Let $X \sim \text{Beta}_{(\theta, 1)} =: \mathbb{P}_\theta$ be a continuous random variable where $$\mathbb{f}_\theta(x) := \theta \cdot x^{\theta-1}\mathbb{1}_{[0,1]} = \cases{\theta \cdot x^{\theta-1} \hspace{10pt} \text{x}\in [0,1]\\0 \hspace{33pt} \text{x}\in [0,1]}$$
Calculate the distribution of the random variable $Y := -\log(X)$. My first attempt looks like this:
Let $h(x) := -\log(x)$. We get $h'(x) = -\frac{1}{x}$ and $h^{-1}(x) = e^{-x}$. Now I apply the density transformation:
$$\mathbb{f}^Y(y) = \frac{\mathbb{f}^X(h^{-1}(y))}{|\det(h'(h^{-1}(y)))|} = e^{-y} \cdot \theta \cdot {(e^{-y})}^{\theta-1}\cdot\mathbb{1}_{[0,1]}(y) = \theta e^{-\theta \cdot y}\cdot\mathbb{1}_{[0,1]}(y)$$
This result doesn't seem right to me, since it's integral is not equal to $1$, but I can't seem to find a mistake.

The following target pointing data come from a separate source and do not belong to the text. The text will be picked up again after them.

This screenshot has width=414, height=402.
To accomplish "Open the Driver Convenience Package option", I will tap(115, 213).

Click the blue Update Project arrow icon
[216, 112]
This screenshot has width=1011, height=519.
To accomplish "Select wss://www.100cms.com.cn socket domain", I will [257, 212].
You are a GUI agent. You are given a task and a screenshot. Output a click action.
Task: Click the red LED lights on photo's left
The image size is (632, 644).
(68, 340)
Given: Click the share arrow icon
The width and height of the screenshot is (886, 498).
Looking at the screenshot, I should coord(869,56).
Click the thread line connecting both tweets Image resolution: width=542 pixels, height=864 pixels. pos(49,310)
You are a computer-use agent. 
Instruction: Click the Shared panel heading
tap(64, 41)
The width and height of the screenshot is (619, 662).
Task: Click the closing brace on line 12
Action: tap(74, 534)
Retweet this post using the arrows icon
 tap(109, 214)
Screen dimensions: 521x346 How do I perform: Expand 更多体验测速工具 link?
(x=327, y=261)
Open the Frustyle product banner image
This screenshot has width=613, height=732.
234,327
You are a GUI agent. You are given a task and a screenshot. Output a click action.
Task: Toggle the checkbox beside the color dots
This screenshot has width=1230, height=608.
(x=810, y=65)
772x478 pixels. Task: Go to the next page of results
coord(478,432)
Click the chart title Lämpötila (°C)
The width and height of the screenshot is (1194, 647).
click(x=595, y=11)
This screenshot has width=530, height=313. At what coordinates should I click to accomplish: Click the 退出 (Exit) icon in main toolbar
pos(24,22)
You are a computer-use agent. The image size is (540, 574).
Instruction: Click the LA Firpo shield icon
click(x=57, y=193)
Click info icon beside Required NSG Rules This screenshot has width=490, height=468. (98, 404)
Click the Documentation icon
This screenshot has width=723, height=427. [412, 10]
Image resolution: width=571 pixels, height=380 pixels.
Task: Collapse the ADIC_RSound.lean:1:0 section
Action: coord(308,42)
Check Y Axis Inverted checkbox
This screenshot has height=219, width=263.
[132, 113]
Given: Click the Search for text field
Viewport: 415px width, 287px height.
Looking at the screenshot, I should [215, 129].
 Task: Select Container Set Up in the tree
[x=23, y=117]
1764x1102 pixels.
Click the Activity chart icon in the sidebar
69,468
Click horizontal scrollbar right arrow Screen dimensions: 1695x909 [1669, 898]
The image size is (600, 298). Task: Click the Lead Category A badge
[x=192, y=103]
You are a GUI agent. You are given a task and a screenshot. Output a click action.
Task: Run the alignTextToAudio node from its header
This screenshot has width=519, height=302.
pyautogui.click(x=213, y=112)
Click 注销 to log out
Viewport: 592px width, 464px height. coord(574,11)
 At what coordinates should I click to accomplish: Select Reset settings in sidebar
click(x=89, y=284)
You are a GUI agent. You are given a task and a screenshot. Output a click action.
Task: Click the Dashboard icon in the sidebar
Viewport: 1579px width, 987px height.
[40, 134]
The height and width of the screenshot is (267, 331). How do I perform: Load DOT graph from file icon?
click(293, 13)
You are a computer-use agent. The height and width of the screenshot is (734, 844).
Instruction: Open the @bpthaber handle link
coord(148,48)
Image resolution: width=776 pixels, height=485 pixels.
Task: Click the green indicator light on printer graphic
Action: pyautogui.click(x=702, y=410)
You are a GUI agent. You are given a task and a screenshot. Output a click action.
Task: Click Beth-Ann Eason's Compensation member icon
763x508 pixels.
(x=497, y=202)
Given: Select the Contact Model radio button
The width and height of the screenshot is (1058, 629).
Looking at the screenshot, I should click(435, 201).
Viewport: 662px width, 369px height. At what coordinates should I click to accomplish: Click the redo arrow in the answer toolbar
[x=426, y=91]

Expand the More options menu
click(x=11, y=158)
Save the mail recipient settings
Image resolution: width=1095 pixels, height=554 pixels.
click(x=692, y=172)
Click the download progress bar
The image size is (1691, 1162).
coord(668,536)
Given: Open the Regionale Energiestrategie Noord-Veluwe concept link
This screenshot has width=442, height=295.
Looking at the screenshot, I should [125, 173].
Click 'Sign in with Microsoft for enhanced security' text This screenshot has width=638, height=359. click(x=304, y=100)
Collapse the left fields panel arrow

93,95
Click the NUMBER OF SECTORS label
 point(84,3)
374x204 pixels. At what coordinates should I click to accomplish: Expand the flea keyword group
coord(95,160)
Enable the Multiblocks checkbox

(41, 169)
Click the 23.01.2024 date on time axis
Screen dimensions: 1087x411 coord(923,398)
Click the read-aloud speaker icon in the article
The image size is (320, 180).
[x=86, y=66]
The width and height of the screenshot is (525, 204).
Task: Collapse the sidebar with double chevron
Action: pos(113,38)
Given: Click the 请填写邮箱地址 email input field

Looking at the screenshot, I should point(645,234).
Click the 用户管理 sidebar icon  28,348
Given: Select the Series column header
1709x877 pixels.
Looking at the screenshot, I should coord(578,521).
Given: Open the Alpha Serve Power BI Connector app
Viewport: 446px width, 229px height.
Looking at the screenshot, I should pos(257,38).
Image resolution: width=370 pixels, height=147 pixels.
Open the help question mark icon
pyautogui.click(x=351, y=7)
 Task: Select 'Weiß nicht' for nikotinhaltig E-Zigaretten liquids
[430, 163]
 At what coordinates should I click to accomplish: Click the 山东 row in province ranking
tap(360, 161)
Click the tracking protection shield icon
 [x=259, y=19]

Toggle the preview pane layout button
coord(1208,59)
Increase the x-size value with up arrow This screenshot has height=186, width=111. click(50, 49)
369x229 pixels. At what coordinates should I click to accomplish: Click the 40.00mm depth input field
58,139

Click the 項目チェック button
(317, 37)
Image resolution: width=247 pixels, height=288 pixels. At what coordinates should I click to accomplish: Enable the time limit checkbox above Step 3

Your notation is somewhat confusing, let me denote by $f_X()$ and $f_Y()$ the densities of $X,Y$
Then , if $Y=h(X)$ and $h$ is monotonic and differentiable, we have
$$\begin{align} f_Y(y)&=\left.{\frac{f_X(x)}{|h'(x)|}}\right|_{x=h^{-1}(y)}\\ &= \left. \frac{\theta \cdot x^{\theta-1} }{1/x} [0\le x\le 1] \right|_{x=h^{-1}(y)}\\ &= \left. \theta x^{\theta} \, [0\le x\le 1] \right|_{x=\exp(-y)} \\ &= \theta e^{- \theta y } \, [0\le e^{-y}\le 1] \\ &= \theta e^{- \theta y } \, [y\ge 0] \\ \end{align} $$
which is an exponential.
Your error was in doing the change of variable within the indicator function. Here, I'm using the Iverson bracket notation instead.